--- GIVEN INSTRUCTION ---
Reproduce the material from the line containing "Enable the Auto Send option" down to the line containing "[x=331, y=69]", swapping "Auto Send" for "Automatic Send" and changing nothing else. Omit the pictures.

--- RECORDS SHOWN ---
......

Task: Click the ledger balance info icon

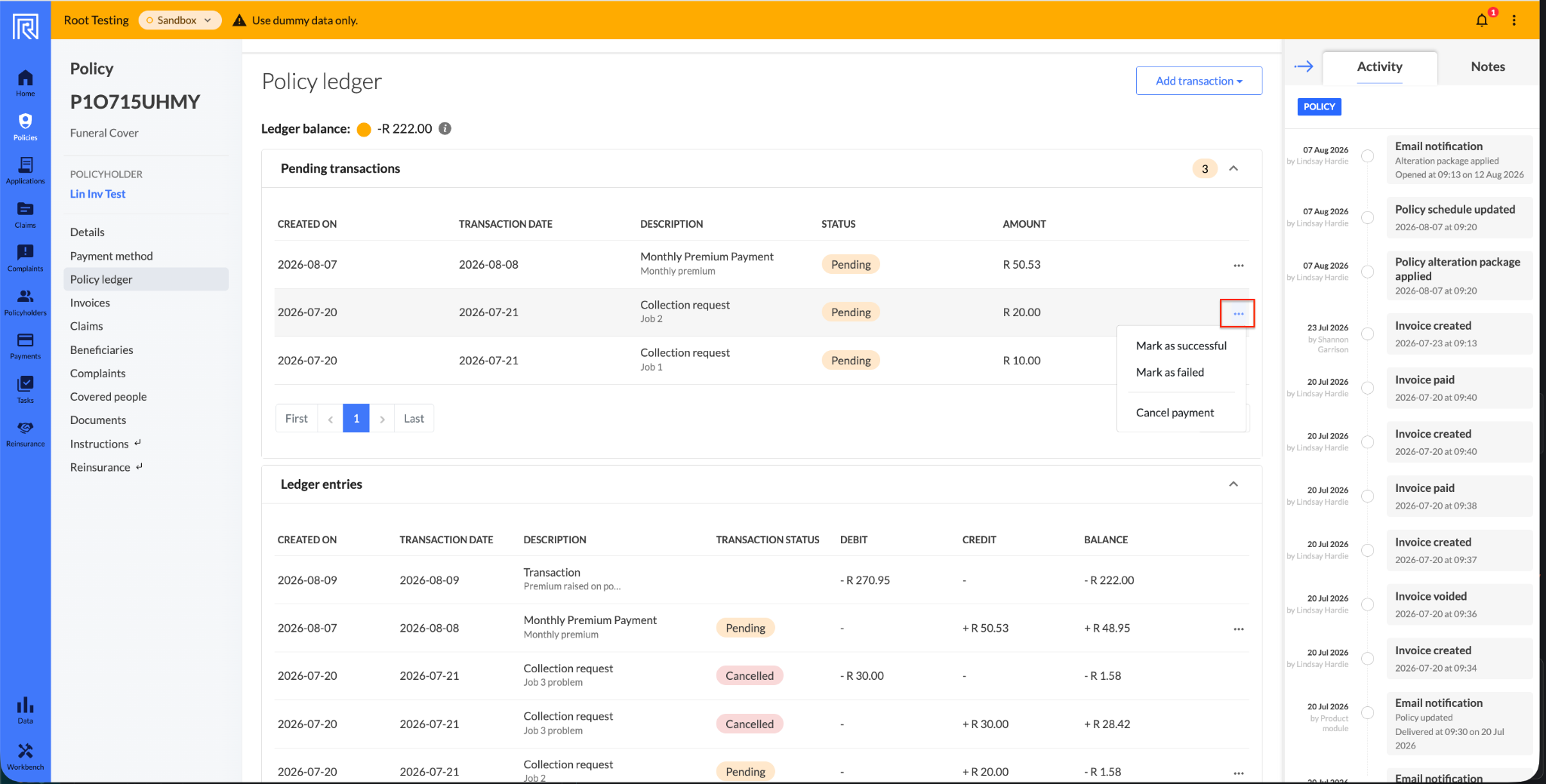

......

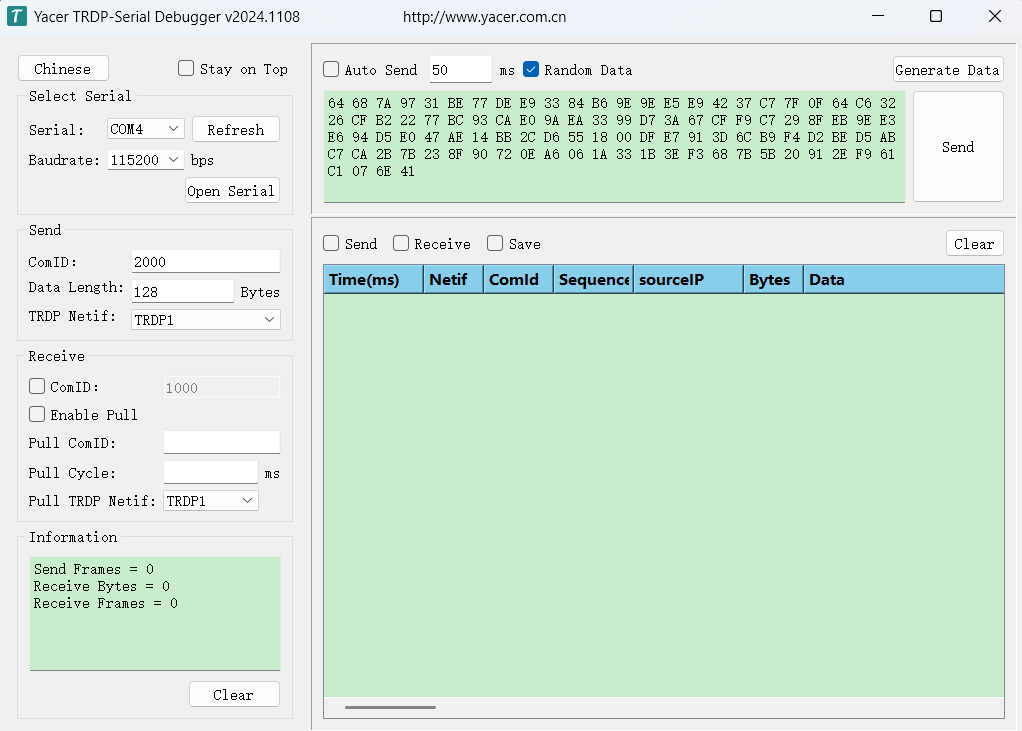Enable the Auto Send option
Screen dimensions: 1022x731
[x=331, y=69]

......

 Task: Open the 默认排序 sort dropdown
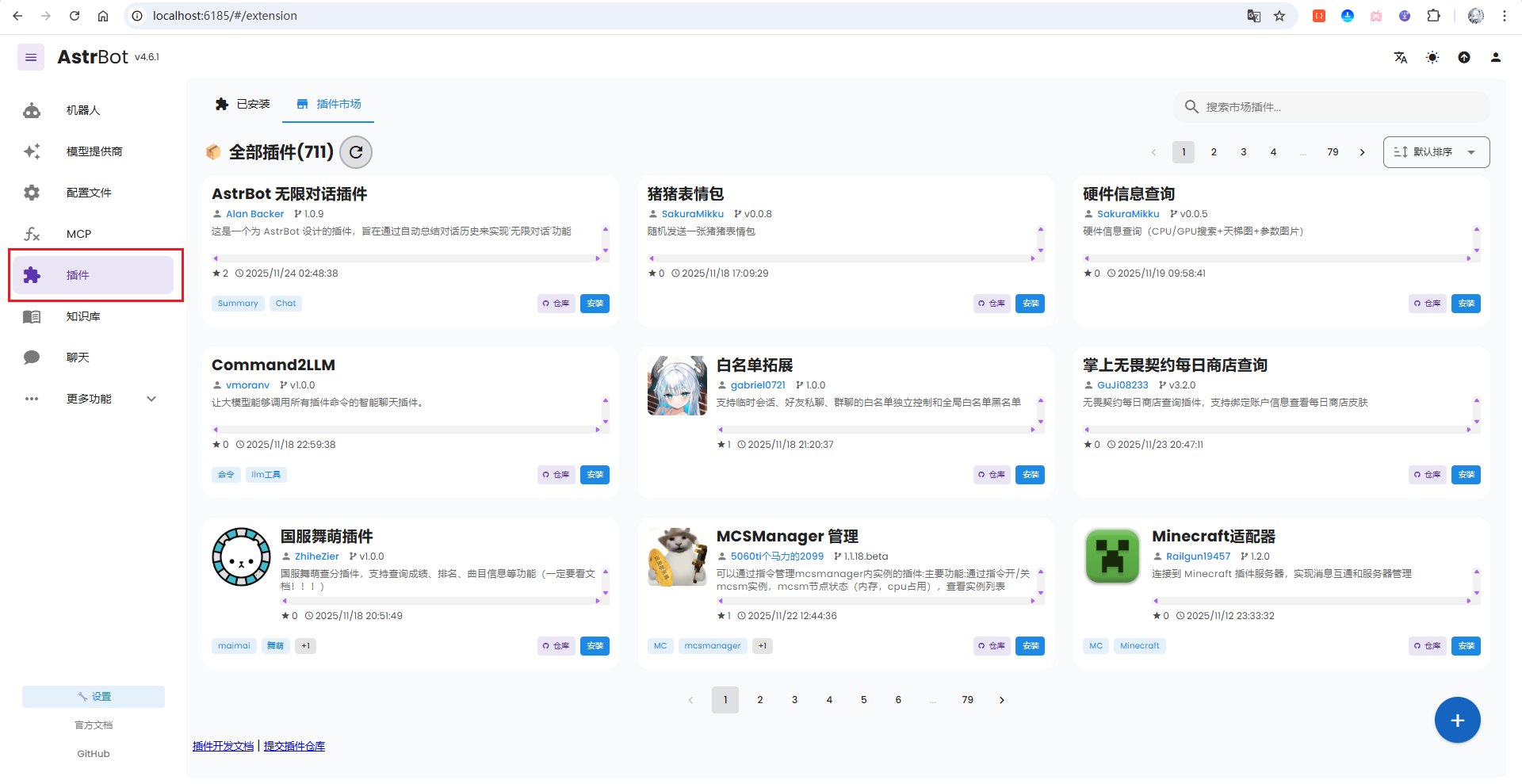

......

--- FULL SOLUTION ---
Enable the Automatic Send option
Screen dimensions: 1022x731
[x=331, y=69]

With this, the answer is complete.